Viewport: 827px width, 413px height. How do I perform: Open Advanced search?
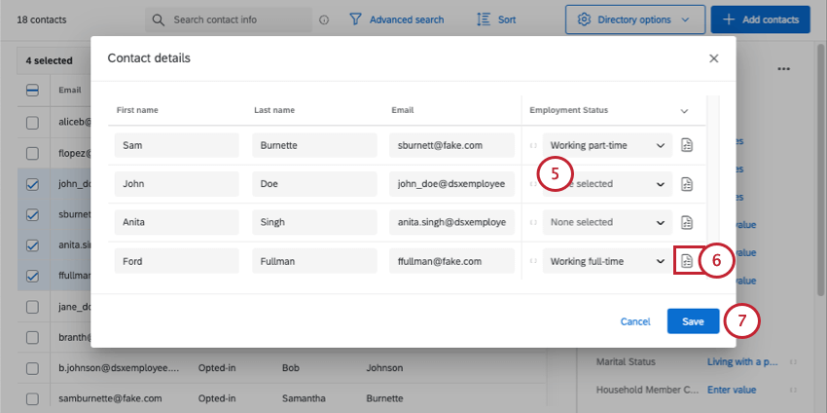pyautogui.click(x=397, y=20)

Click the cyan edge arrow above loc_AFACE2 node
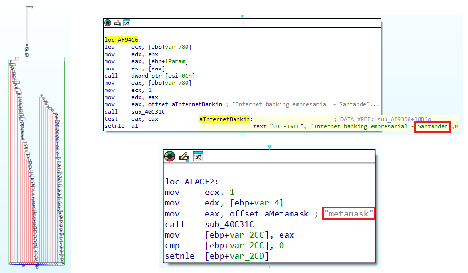point(269,147)
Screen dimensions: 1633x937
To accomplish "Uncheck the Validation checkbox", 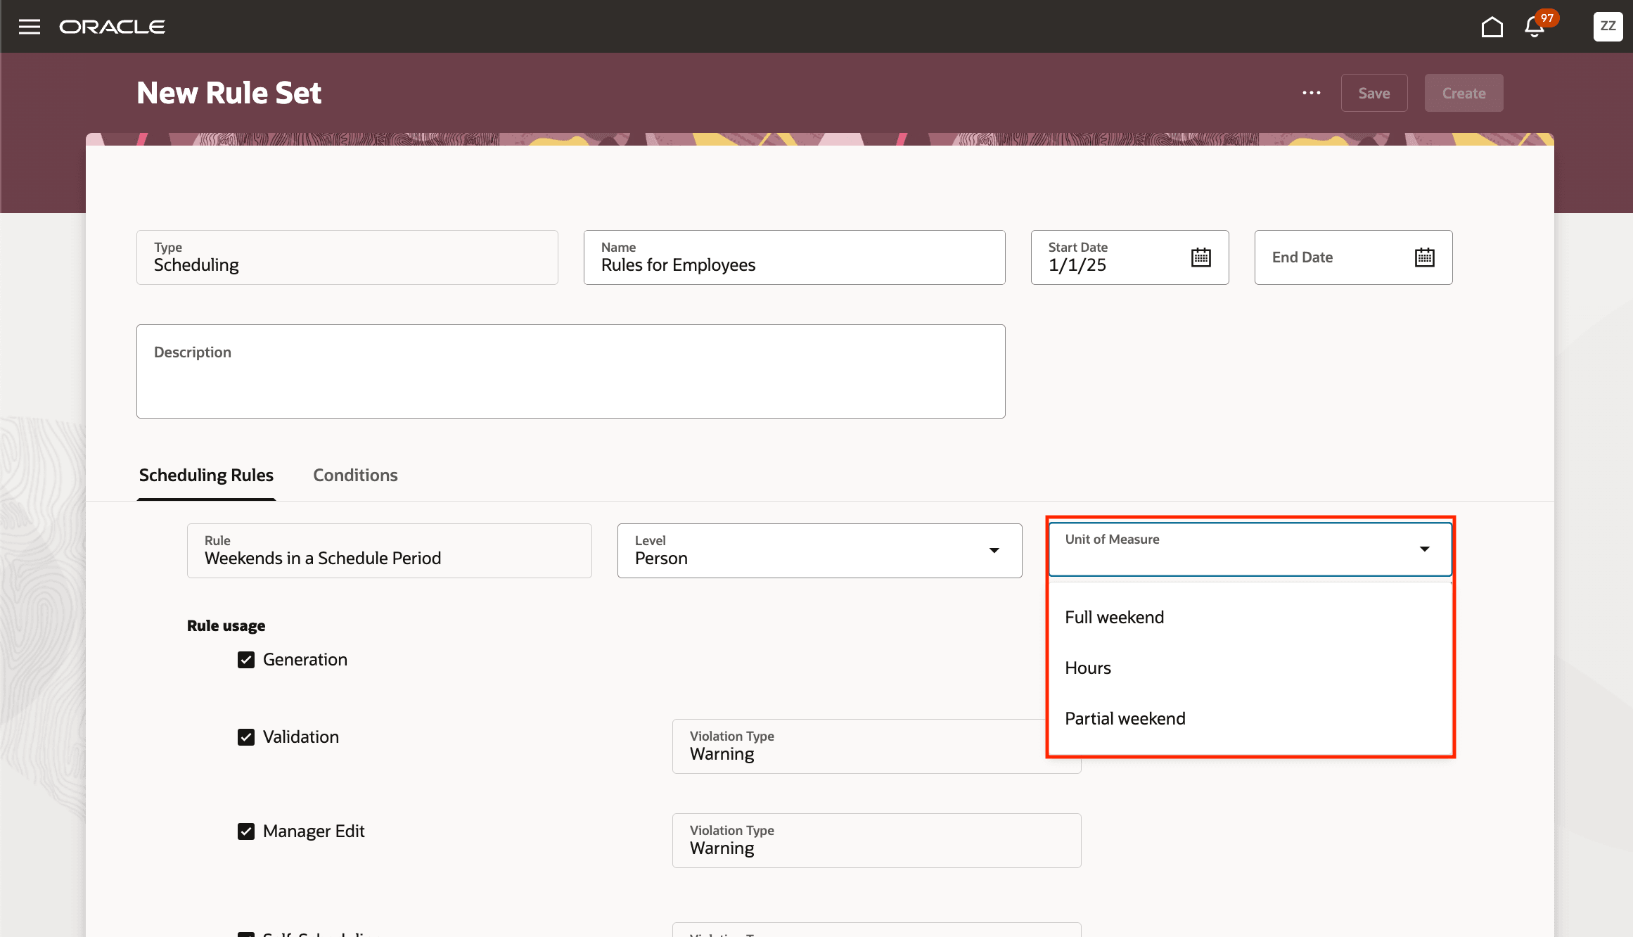I will pyautogui.click(x=246, y=737).
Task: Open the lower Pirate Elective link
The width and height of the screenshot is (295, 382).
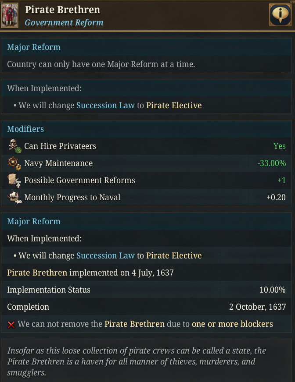Action: coord(174,255)
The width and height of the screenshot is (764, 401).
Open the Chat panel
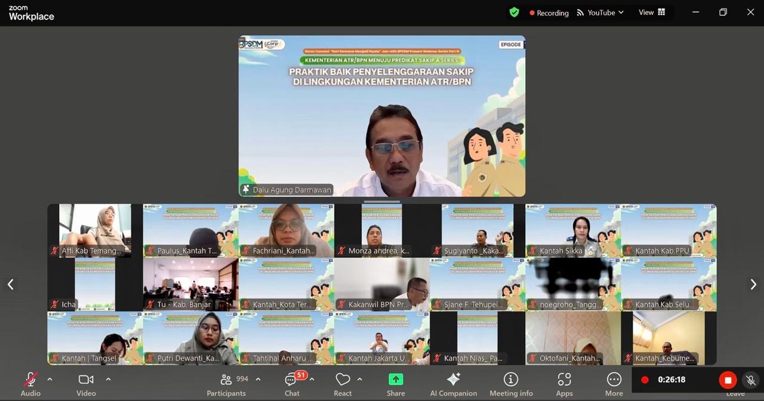tap(292, 380)
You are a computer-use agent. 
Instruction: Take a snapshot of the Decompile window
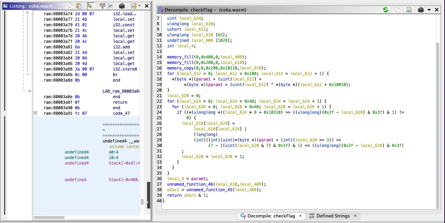click(420, 10)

──────────

Reproduce the lines of the material from the one holding "You are a computer-use agent." through the end of the material, inclusive, swapping "snapshot" for "screenshot" and changing nothing else. Leave the pictures out.

You are a computer-use agent. 
Instruction: Take a screenshot of the Decompile window
click(420, 10)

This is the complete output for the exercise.